Starting at the line that contains "Select 可以从电脑向U盘拷贝资料 radio" and running through the end of the material, copy every line again, scaling each click coordinate by 1.95 and rounding to the nearest whole number, with halves rounded up. Leave all other text and numbers unchanged.

______________________________

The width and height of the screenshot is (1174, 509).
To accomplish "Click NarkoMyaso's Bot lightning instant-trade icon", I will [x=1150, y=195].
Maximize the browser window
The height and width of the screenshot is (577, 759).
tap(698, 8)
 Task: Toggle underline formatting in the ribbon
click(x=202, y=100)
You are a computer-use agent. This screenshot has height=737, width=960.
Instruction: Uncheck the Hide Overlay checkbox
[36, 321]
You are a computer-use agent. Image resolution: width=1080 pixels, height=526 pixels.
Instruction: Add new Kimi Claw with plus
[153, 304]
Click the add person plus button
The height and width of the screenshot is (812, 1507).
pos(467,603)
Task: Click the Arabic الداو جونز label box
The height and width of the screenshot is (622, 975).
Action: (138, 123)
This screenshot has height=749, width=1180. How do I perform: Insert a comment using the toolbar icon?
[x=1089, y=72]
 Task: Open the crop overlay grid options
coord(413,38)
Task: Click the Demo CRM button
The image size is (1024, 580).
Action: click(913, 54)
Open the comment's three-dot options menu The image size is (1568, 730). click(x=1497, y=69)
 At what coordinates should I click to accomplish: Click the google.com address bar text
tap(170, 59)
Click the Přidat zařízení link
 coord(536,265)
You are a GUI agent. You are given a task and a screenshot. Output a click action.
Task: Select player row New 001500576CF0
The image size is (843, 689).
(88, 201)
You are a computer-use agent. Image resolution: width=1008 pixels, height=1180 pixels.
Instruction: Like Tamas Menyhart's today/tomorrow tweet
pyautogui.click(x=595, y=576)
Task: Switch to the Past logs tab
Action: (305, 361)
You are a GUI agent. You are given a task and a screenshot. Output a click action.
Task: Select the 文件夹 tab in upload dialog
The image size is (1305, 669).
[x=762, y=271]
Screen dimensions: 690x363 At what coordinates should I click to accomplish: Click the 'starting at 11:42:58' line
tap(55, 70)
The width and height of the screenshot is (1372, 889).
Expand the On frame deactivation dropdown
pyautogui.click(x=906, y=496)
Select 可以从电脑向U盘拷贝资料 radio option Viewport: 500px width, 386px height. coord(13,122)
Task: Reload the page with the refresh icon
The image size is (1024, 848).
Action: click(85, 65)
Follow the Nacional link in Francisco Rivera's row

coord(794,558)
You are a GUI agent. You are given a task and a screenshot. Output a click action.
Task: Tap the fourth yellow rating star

______________________________

■ RESPONSE TO THIS EXERCISE:
Select 可以从电脑向U盘拷贝资料 radio option Viewport: 500px width, 386px height. coord(25,238)
Task: Reload the page with the refresh icon
The image size is (1024, 848).
Action: click(166, 127)
Follow the Nacional link in Francisco Rivera's row

coord(1548,1088)
You are a GUI agent. You are given a task and a screenshot. Output a click action.
Task: Tap the fourth yellow rating star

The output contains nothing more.